Forum Discussion
KQL Performance Optimization
Hello folks,
I am building query that basically does the following :
1- Extend and Project fields from Table1, which contains syslogs
2- Summarize table fields mentioned in (1)
3- Join the summarized table with a static datatable (Table2)
The performance is poor, it frequently hits the 10 minutes limits. I did troubleshooting by isolation; decomposing the query into sub-queries to pinpoint the problematic part, and found it's the summarize line!
Acting on the same dataset: Extend/Project operations take few seconds, JOIN takes few seconds, Summarize hits the 10 mins limit
QUESTION1: What are the options to improve the performance of the Summarize operation? I tried hint.strategy=shuffle but it didn't change the situation.
QUESTION2: How to review/confirm the settings of Data Partitioning Policy and Shuffle strategy in Sentinel ?
Tried both lines:
| summarize count() by app;
13 Replies
- mergeneBrass ContributorCould you share the join part of the query?
If your left table is bigger than the right table, it is recommended to use lookup operator for the performance. https://docs.microsoft.com/en-us/azure/data-explorer/kusto/query/lookupoperator
Apart from that, what happens if you try the following?
staticTable
| join (
syslogData | extend columns
) on common columns
| summarize - CliveWatsonFormer Employee
I suspect you have read this: https://docs.microsoft.com/en-us/azure/data-explorer/kusto/query/best-practices
Is the summarize that's having the issue within the Join or outside the join? If the data is Syslog, I assume its the Syslog table and you have that on the right of the join - see link above (the datatable being the smaller table on the left?). Are you able to reduce the data from syslog, maybe use a bin if its across many hours or days?

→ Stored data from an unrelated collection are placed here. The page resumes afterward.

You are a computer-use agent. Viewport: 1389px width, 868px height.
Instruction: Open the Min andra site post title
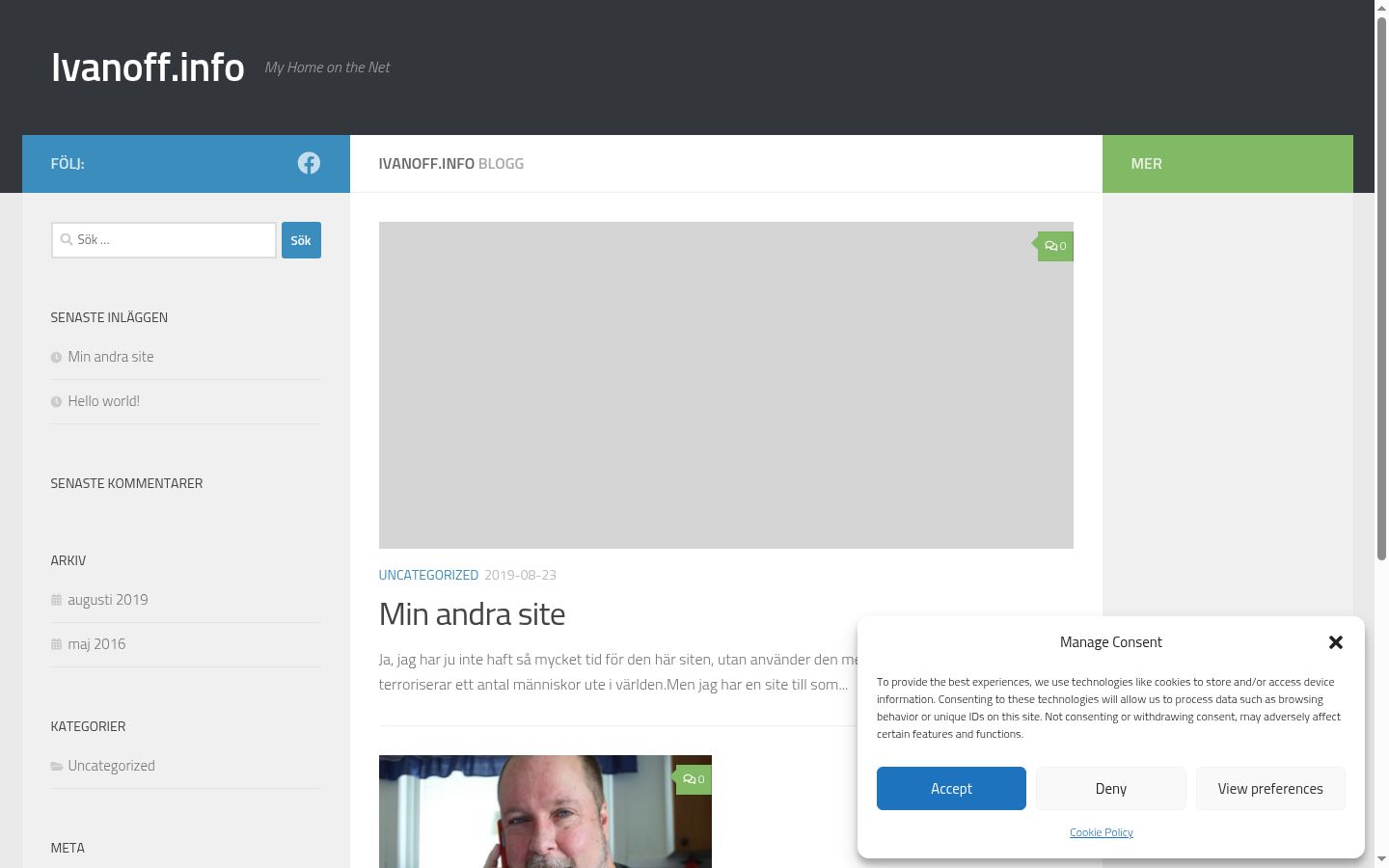472,614
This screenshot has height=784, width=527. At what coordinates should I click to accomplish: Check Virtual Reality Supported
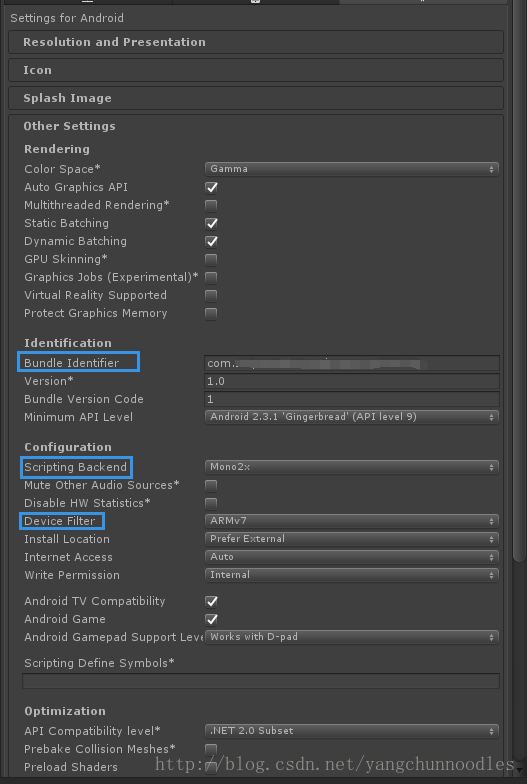coord(211,296)
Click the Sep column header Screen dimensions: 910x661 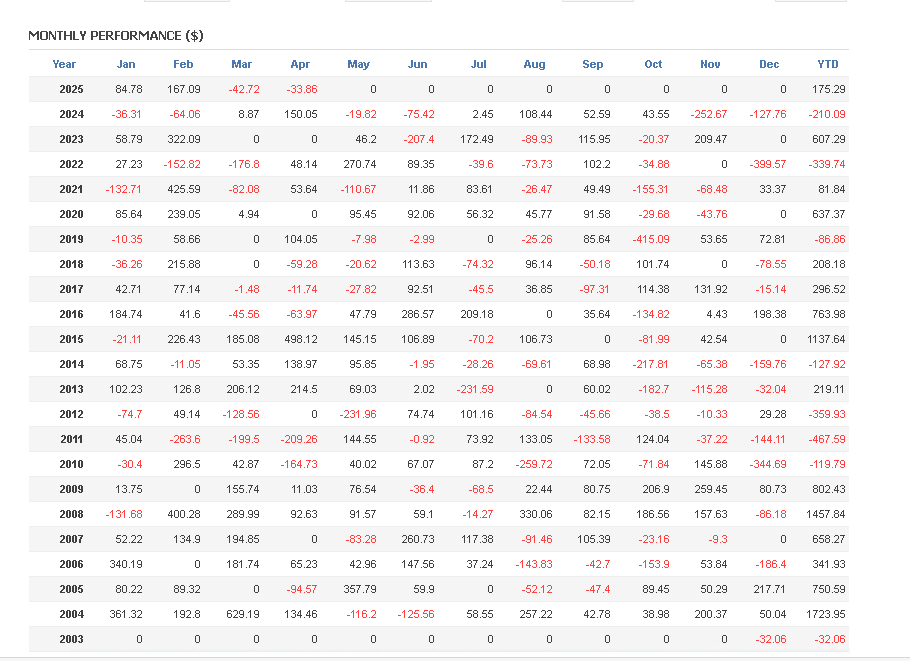tap(593, 64)
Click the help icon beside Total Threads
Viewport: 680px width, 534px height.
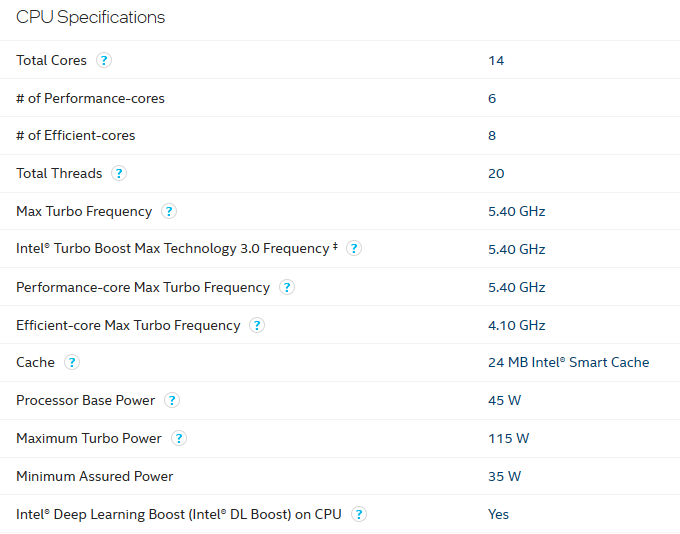click(119, 174)
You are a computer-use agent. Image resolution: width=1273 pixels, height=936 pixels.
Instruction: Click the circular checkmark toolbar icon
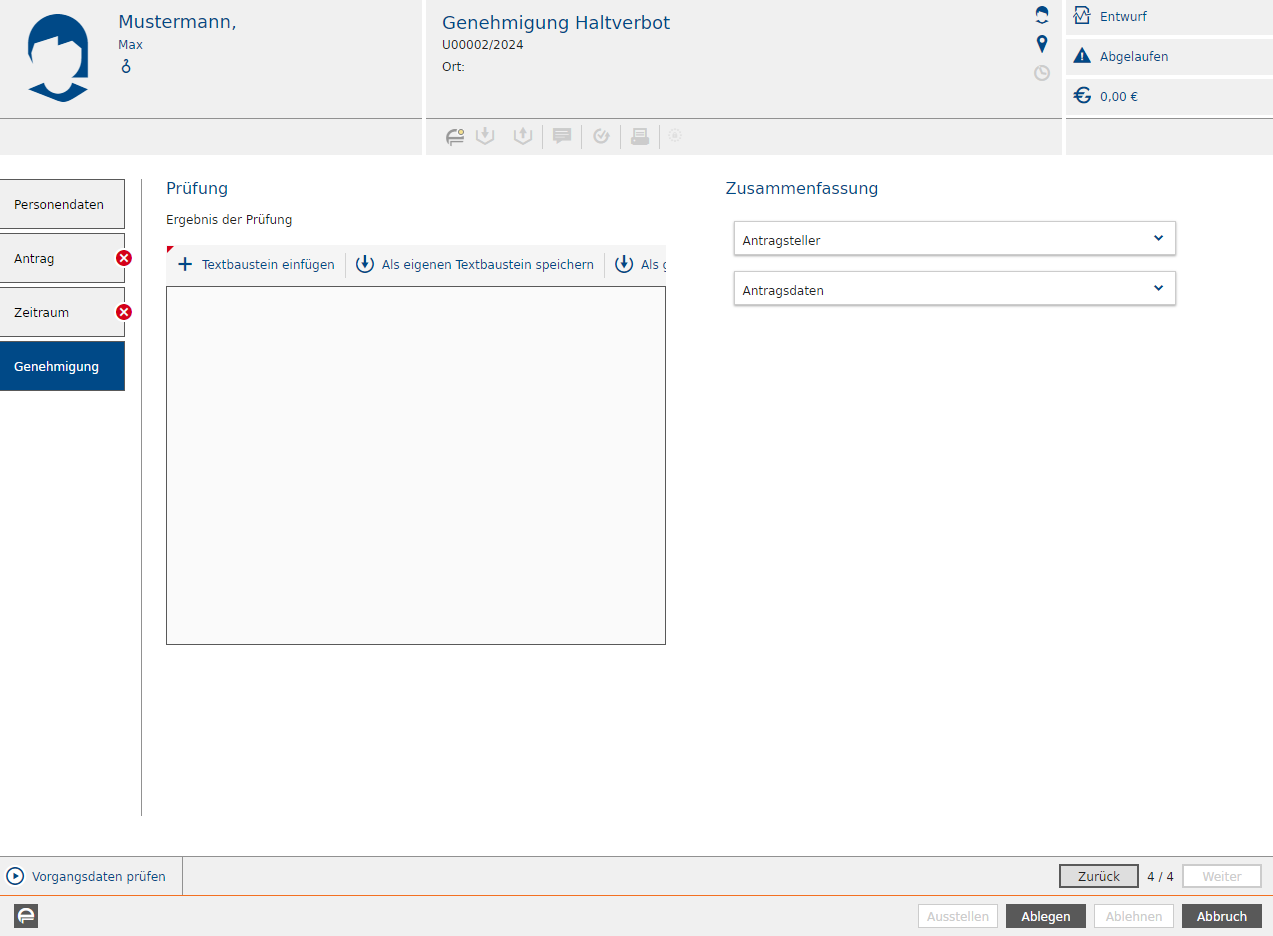tap(601, 136)
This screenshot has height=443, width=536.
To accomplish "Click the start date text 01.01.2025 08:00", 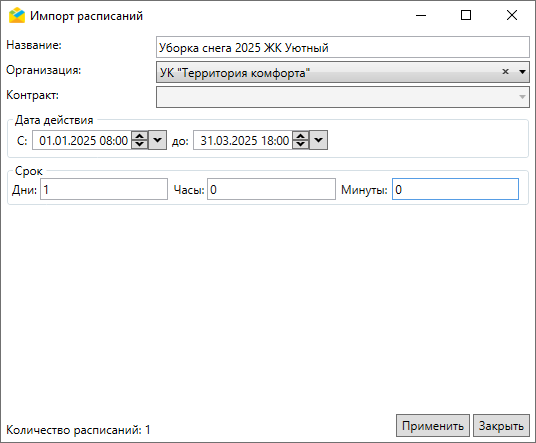I will 83,140.
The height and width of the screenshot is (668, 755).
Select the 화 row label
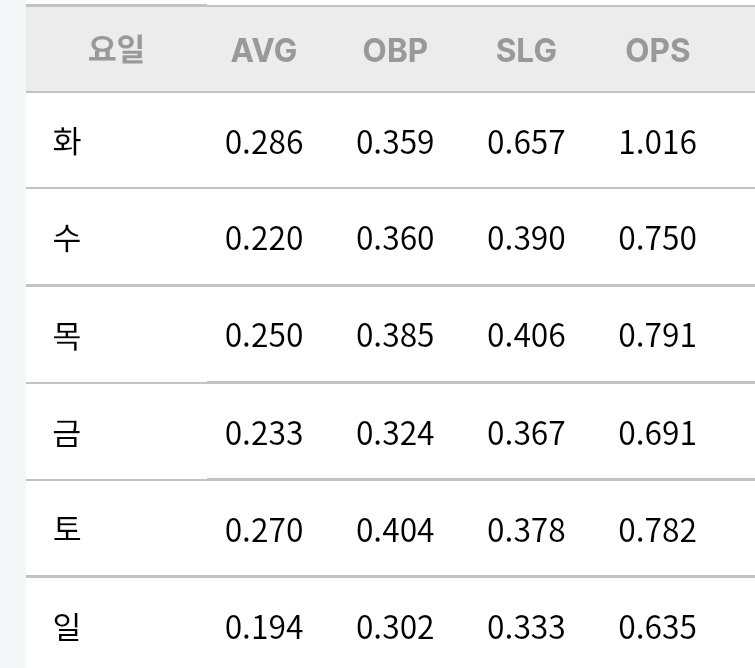coord(67,142)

Can you offer a sample of the datatable and Syslog syntax?- majo01Brass Contributor
Yes, i read it.
Summarize is outside the JOIN, and i confirmed that it's the culprit, not the JOIN. Any ideas to improve the performance of JOIN, given that the dataset it's acting on it very huge (tens of millions of logs).
//PART1: Logs preparation, note that syslog1 is a function created elsewhere:
Syslog1
| where TimeGenerated > startDatetime and TimeGenerated < endDatetime
| where Activity == "TRAFFIC" or Activity == "THREAT"| project-rename signature = ThreatName
| project-rename threat_category = ThreatCategory
| project-rename category= ThreatType, severity = SeverityLevel, action = DeviceAction, content_version = ContentVersion| extend app = tostring(Application), day = dayofmonth(TimeGenerated), month = getmonth(TimeGenerated), year = getyear(TimeGenerated)
| extend traffic = toint(Bytes)
| extend parsed_src_IP = parse_ipv4(SourceIP)
| extend src_zone = case(parsed_src_IP between ( parse_ipv4("192.168.0.0") .. parse_ipv4("192.168.255") ),"Guest",
parsed_src_IP between ( parse_ipv4("127.0.0.0") .. parse_ipv4("127.0.0.1") ),"Corporate",
parsed_src_IP between ( parse_ipv4("10.0.0.0") .. parse_ipv4("10.255.255.255") ),"Corporate",
parsed_src_IP between ( parse_ipv4("172.16.0.0") .. parse_ipv4("172.31.255.255") ),"Corporate",
//else
"Public")
| extend parsed_dst_IP = parse_ipv4(DestinationIP)
| extend dst_zone = case(parsed_dst_IP between ( parse_ipv4("192.168.0.0") .. parse_ipv4("192.168.255") ),"Guest",
parsed_dst_IP between ( parse_ipv4("127.0.0.0") .. parse_ipv4("127.0.0.1") ),"Corporate",
parsed_dst_IP between ( parse_ipv4("10.0.0.0") .. parse_ipv4("10.255.255.255") ),"Corporate",
parsed_dst_IP between ( parse_ipv4("172.16.0.0") .. parse_ipv4("172.31.255.255") ),"Corporate",
//else
"Public")// Problematic Part which is the following summarize statement
| summarize sum(traffic), count(app) by app, src_zone, dst_zone
// PART3:
JOIN
- Ofer_Shezaf
Microsoft
majo01 :
I think there is little to do with "summarize" beyond shuffle. Is the performance prior to summarize reasonable?
One option is to filter before parsing. If it is easy to check Activity on raw syslog, it should accelerate things considerably. I woudl first check by including the parser in the query. If it works, the parser can be omdified to be a parameter function that can be applied after initial filtering.